Solved: OMP: clock time increases with number of CPUs: OMP_NESTED issu

hallevison · ‎03-29-2011

Hi:

This is a continuation of a thread I originally started on the VTune
Forum (http://software.intel.com/en-us/forums/showthread.php?t=81601),
but the intel guys suggested that I move it here. Let me start
by saying that I am new to parallelization and OMP, but am very
familiar with fortran and large-scale simulations.

I have a code where the clock time increases when the number of
CPUs gets larger than 4. In particular, when I isolate the part
of the code I am having problems with, I get:

N threads Clock time (s)
1 136.
2 90.
4 65.
6 113.
8 165.
10 202.
12 237.

With 8 threads, vtune shows:

coord_vb2h is taking most of the time. This is very suprising
since it is a trivial routine that should not take any time at
all - and it doesn't when the number of CPUs is small. The same
is true for kickvh. Looking at the source code shows that the OMP
directives are taking most of the time:

Now this is where I get confused. While coord_vb2h and the like
have OMP directives in them to parallelize some of the loops,
they are not the outermost parallelized loop. It is not my
intention to run these in parallel so I set OMP_NESTED=false.
Shouldn't this stop the OMP directives in these routine from
being called? I can't just remove the directives from these
routines because I need them in other parts of the code.

Thanks for your help.

-Hal.

fah10 · ‎03-29-2011

In my experience, dealing with nested parrallelizm always causes problems. Therefore one should avoid it

If you want to have parallel subroutines which can be called from inside and outside parallel regions, the only working way I found so far, is to duplicate code as in the following example in mysub.
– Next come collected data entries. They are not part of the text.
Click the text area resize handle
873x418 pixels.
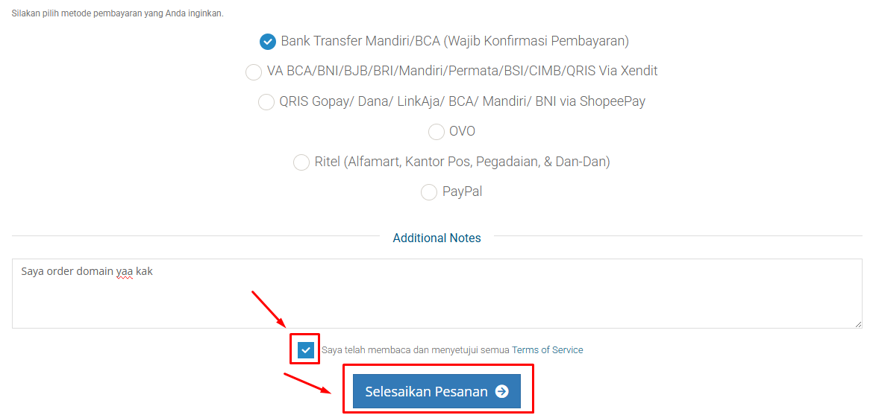point(858,324)
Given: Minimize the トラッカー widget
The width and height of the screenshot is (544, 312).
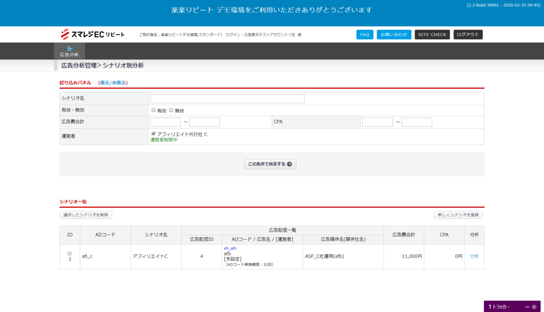Looking at the screenshot, I should point(527,307).
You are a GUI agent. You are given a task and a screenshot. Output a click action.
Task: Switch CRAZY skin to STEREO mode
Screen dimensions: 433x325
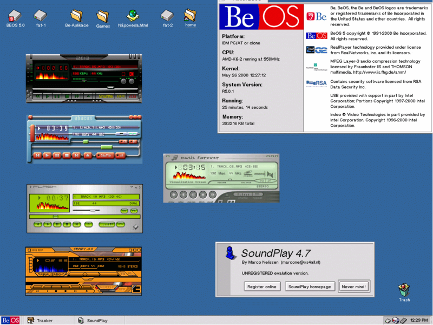[x=133, y=266]
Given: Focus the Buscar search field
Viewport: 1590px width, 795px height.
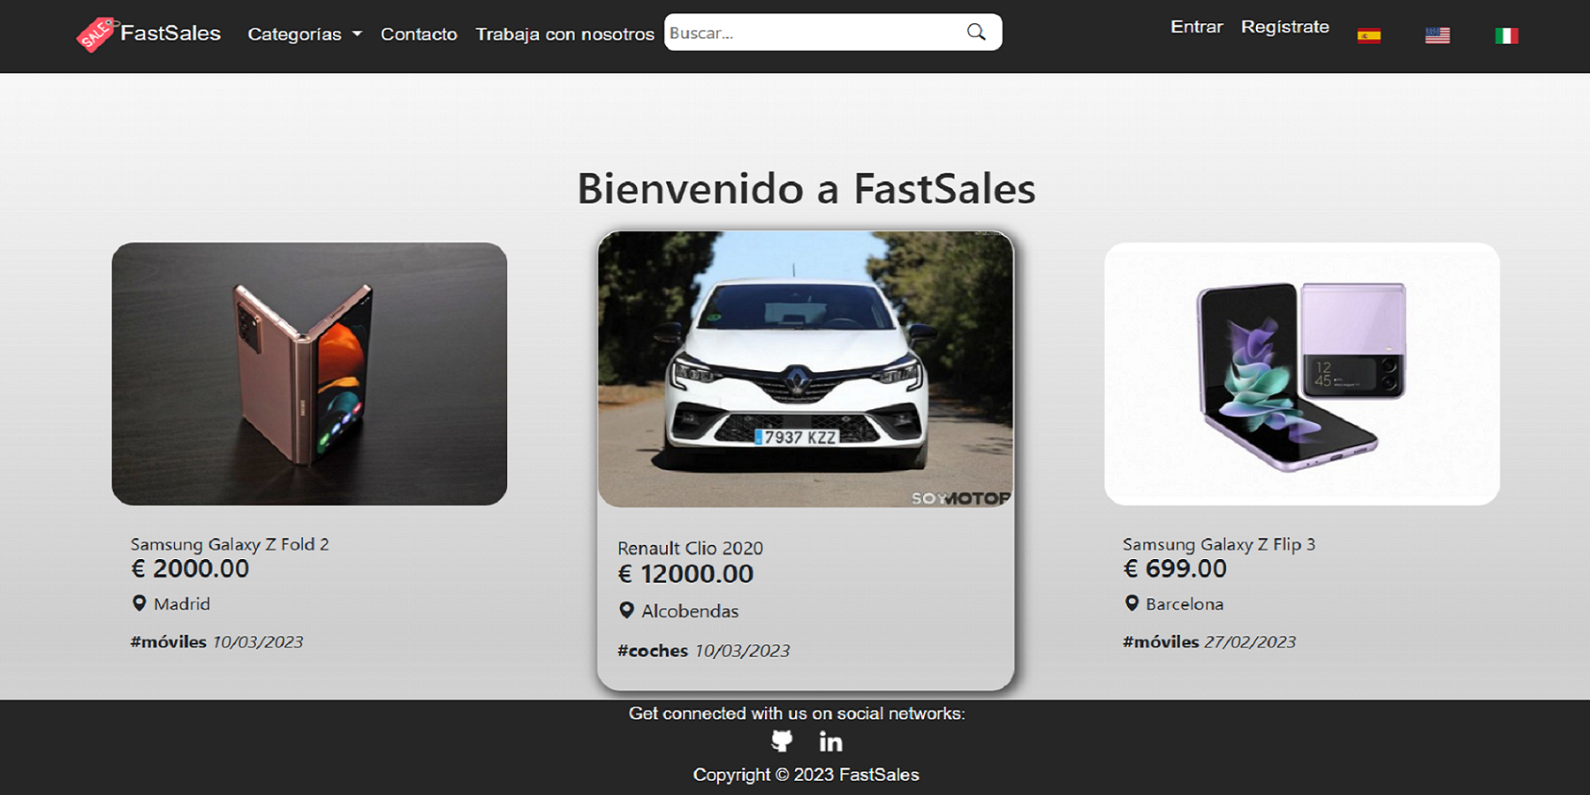Looking at the screenshot, I should (813, 33).
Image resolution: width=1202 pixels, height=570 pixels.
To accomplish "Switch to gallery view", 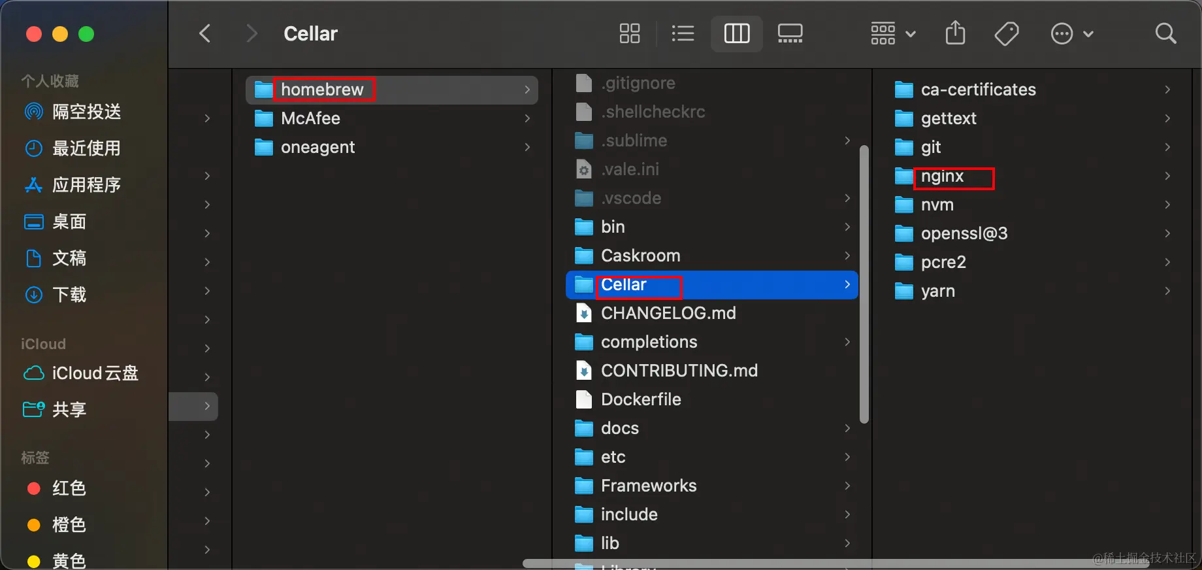I will [x=790, y=33].
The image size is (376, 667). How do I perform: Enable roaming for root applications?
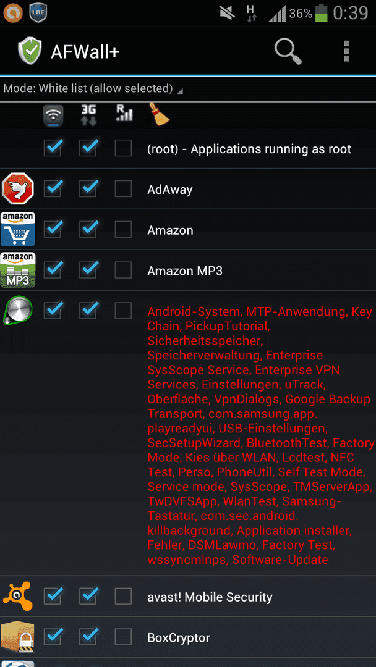[x=123, y=148]
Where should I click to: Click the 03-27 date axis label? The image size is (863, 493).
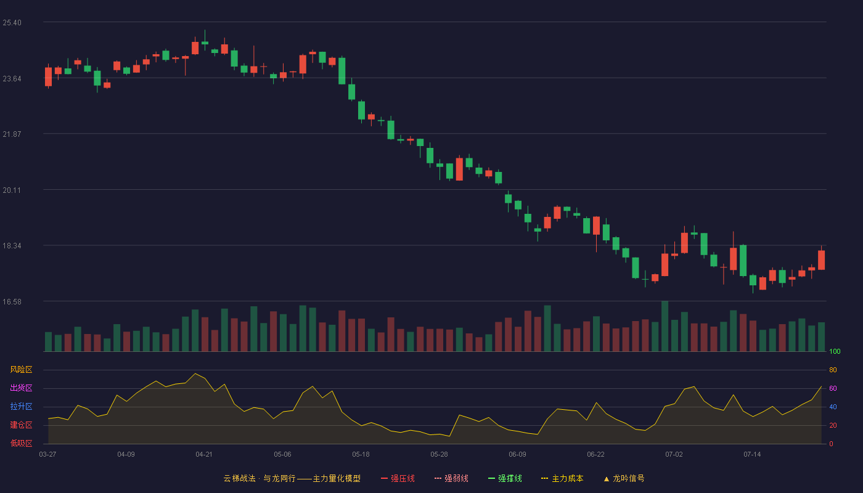[47, 454]
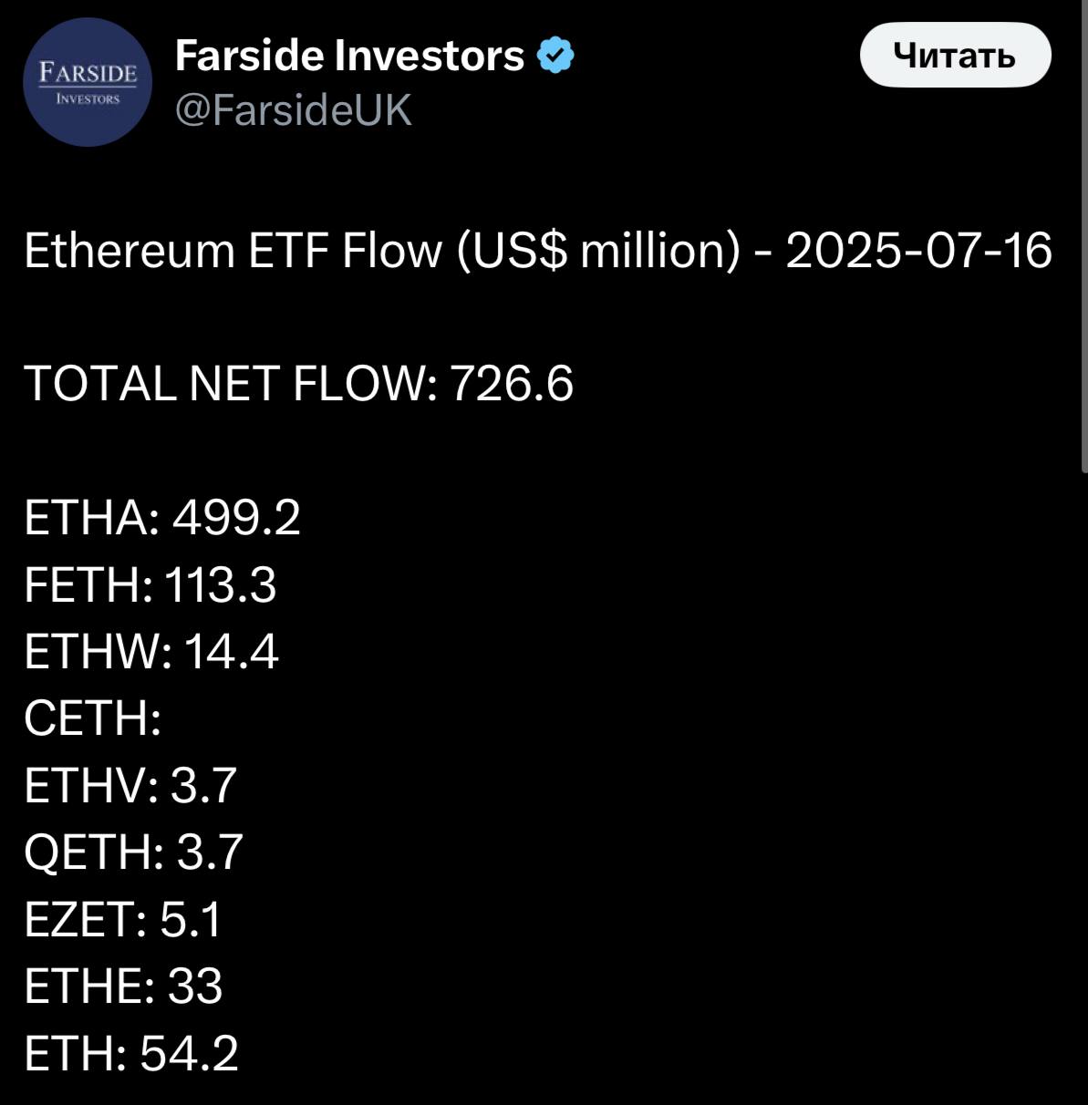Click the ETH: 54.2 line
Screen dimensions: 1088x1105
tap(131, 1053)
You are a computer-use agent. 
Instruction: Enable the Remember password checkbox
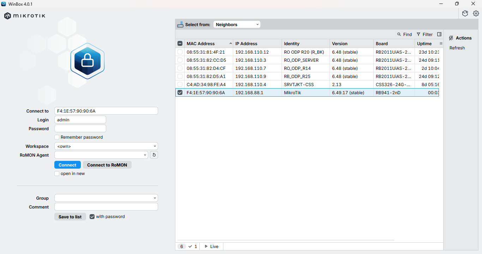57,137
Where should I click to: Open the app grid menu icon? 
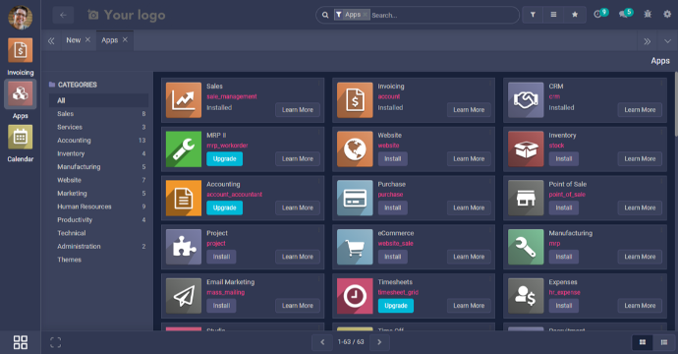pos(21,342)
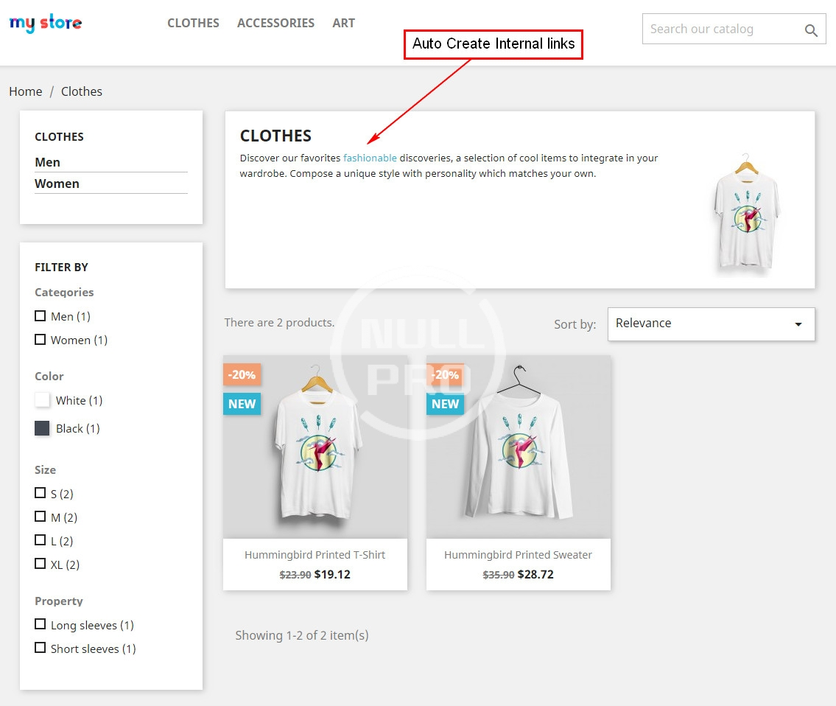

If I reproduced your program behavior with yoursub correctly, you can see that each thread executes _all_ iterations when called from an existing parallel region. This causes a data race which may lead to wrong results. This would also explain the slow down of your program at large thread numbers, since the processor gets very busy in keeping the cache consistency when you have such data races.

[fortran]program omptest
   use omp_lib
   implicit none
   real, dimension(4) :: a
  
   !$omp parallel default(none) shared(a)
   call mysub(a)
   call yoursub(a)
   !$omp end parallel
   write(*,*) '-----------'
   call mysub(a)
   call yoursub(a)

contains

   subroutine yoursub(a)
      real, dimension(:) :: a
      integer :: i, n

      call omp_set_nested(.false.)

      !$omp parallel do shared(a) private(i)
      do i=1,4
         a(i) = 1.0
         write(*,*) 'yoursub: ',omp_get_thread_num(), i
      end do
      !$omp end parallel do

   end subroutine yoursub

   subroutine mysub(a)
      real, dimension(:) :: a
      integer :: i, n

      if (.not.omp_in_parallel()) then
         !$omp parallel do shared(a) private(i)
         do i=1,4
            a(i) = 1.0
            write(*,*) 'mysub: ',omp_get_thread_num(), i
         end do
         !$omp end parallel do
      else
         !$omp do
         do i=1,4
            a(i) = 1.0
            write(*,*) 'mysub: ',omp_get_thread_num(), i
         end do
         !$omp end do
      end if

   end subroutine mysub

end program omptest
[/fortran]

> ifort -openmp omp_in_parallel.F90 && OMP_NUM_THREADS=2 ./a.out
mysub: 0 1
mysub: 0 2
mysub: 1 3
mysub: 1 4
yoursub: 0 1
yoursub: 0 2
yoursub: 0 3
yoursub: 0 4
yoursub: 0 1
yoursub: 0 2
yoursub: 0 3
yoursub: 0 4
-----------
mysub: 0 1
mysub: 0 2
mysub: 1 3
mysub: 1 4
yoursub: 0 1
yoursub: 0 2
yoursub: 1 3
yoursub: 1 4

View solution in original post

fah10 · ‎03-29-2011

In my experience, dealing with nested parrallelizm always causes problems. Therefore one should avoid it

If you want to have parallel subroutines which can be called from inside and outside parallel regions, the only working way I found so far, is to duplicate code as in the following example in mysub.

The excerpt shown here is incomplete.